____ VORLIEGENDE EINTRÄGE

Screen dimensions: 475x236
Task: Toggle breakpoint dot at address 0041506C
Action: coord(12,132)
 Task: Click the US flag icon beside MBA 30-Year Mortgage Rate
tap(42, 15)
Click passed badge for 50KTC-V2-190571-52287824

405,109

________
____ VORLIEGENDE EINTRÄGE

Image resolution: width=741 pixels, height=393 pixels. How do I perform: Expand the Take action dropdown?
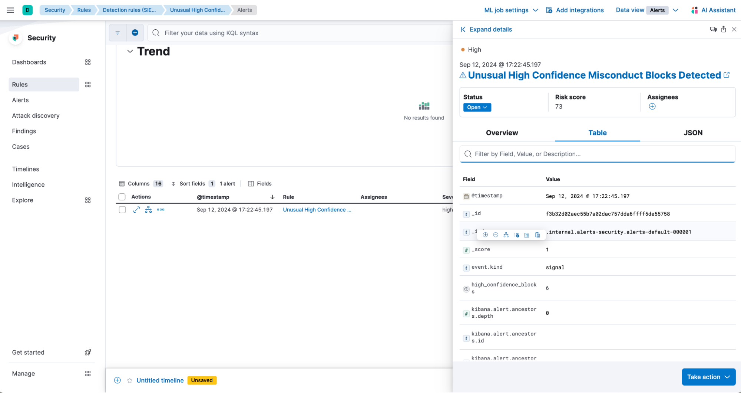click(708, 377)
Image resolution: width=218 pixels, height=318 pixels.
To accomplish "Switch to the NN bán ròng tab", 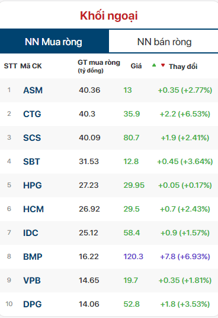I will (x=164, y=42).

________

**DEINE AUFGABE**.
Zeige jede Zeile aus dem Material, in der die Zeichenfolge „pixels“ vorkommt.

**ERGEBNIS**.
Image resolution: width=741 pixels, height=393 pixels. How do I perform: Expand the Take action dropdown?
Image resolution: width=218 pixels, height=318 pixels.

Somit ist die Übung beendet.